Vice President Joseph R. Biden Jr. said Monday that while the press exaggerates the divide between police and the communities they serve and it’s not as bad as it’s been in the past, there is still room for improvement.

He told the Major County Sheriffs’ Association/Major Cities Chiefs Association winter meeting that he “grew up with a lot of you guys.”

“Your troops, your officers are the same guys you grew up with who when there was three against one, jumped in with you,” Mr. Biden said in a clip flagged by RealClearPolitics. “Who are the same ones when you [needed] a little bit of help, they were there. The same ones, the people who didn’t let you down. They’re the guys and women I know who became cops.”

He went on to say that being a cop is not what they do, but “who they are.”

“And the fact of the matter is that it’s getting harder and harder to see each other,” he said. “Dr. King said, ‘Men often hate each other because they fear each other. They fear each other because they don’t know each other. And they don’t know each other because they cannot communicate. And they cannot communicate because they are separated.’

“We have to bridge that separation again,” Mr. Biden said. “This is not nearly as bad as it’s been in the past. The press exaggerates how far off this is. But, we have to nip it in the bud.”

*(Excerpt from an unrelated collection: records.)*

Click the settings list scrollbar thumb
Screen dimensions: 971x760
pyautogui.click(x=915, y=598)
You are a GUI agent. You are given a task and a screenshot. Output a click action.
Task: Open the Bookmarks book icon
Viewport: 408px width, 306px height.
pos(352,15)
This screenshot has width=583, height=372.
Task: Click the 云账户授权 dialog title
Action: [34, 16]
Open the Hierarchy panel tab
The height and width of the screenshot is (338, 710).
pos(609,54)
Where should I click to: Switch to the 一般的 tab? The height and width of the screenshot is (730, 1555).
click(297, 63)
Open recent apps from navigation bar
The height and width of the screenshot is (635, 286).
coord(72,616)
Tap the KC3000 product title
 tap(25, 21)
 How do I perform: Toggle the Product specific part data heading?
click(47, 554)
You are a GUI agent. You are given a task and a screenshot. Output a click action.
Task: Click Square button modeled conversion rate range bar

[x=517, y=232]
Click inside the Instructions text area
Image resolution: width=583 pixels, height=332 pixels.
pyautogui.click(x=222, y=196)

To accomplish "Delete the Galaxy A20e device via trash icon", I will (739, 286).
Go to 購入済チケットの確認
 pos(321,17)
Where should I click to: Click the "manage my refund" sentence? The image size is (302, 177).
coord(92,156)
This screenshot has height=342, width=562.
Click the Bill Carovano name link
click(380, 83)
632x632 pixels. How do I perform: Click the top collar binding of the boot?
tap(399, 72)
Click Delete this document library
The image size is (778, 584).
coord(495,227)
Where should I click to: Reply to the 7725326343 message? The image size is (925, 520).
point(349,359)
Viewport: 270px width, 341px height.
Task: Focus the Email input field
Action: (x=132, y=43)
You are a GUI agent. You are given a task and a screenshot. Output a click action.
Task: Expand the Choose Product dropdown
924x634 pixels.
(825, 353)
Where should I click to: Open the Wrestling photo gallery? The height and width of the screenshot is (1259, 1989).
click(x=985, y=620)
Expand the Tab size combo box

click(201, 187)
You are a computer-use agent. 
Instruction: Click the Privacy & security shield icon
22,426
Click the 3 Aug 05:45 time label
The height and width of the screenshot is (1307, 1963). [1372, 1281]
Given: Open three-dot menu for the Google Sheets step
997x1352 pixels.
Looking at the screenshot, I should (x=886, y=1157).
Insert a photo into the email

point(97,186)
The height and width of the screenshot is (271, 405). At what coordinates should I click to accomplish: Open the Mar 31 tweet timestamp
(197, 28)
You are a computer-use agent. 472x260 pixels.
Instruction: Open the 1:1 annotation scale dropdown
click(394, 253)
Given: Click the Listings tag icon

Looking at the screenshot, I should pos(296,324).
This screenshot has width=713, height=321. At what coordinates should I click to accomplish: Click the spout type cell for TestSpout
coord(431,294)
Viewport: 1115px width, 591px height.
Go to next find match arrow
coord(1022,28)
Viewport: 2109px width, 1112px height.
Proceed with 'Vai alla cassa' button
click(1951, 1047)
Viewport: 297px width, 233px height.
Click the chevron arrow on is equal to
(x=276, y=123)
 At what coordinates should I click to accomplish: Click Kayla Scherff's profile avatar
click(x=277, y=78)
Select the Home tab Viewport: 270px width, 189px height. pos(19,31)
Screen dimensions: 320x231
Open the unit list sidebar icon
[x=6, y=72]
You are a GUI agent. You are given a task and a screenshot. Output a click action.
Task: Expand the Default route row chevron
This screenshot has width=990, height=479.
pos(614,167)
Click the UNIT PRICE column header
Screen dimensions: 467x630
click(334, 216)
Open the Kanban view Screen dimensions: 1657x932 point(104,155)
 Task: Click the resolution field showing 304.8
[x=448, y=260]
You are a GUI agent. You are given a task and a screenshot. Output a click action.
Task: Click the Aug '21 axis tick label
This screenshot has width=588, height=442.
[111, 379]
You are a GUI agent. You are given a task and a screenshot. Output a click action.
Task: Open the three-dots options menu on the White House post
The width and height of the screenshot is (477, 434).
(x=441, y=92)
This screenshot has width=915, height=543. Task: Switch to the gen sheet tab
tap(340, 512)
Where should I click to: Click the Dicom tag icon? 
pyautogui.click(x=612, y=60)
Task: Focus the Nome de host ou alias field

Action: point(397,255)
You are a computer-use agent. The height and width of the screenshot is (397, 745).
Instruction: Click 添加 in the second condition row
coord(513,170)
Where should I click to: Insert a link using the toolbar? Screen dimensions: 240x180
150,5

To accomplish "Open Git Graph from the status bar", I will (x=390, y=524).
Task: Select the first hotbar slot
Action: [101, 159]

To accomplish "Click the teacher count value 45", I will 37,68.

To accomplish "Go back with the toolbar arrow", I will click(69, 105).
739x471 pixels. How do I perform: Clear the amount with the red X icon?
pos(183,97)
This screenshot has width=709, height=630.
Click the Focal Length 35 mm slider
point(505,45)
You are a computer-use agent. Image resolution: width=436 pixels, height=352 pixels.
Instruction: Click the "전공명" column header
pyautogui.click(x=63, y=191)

In a recent interview with YouTube personality GloZell Green, President Obama said that while the “overwhelming majority” of police officers are performing well in a difficult job, improved training could help people become aware of their biases ahead of time.

The issue has risen to national prominence, and spurred a White House task force, in the wake of two high-profile shooting deaths last year of unarmed black men in Ferguson, Missouri, and Staten Island at the hands of white police officers.

“Being able to see each other was the whole theory behind the notion of community policing,” Mr. Biden said. “None of you — none of you women here are old enough, some of you guys are, you remember growing up in your neighborhoods you knew the cop on the block when you were kids, in the ‘50s and ‘60s. I don’t know about the ‘40s.”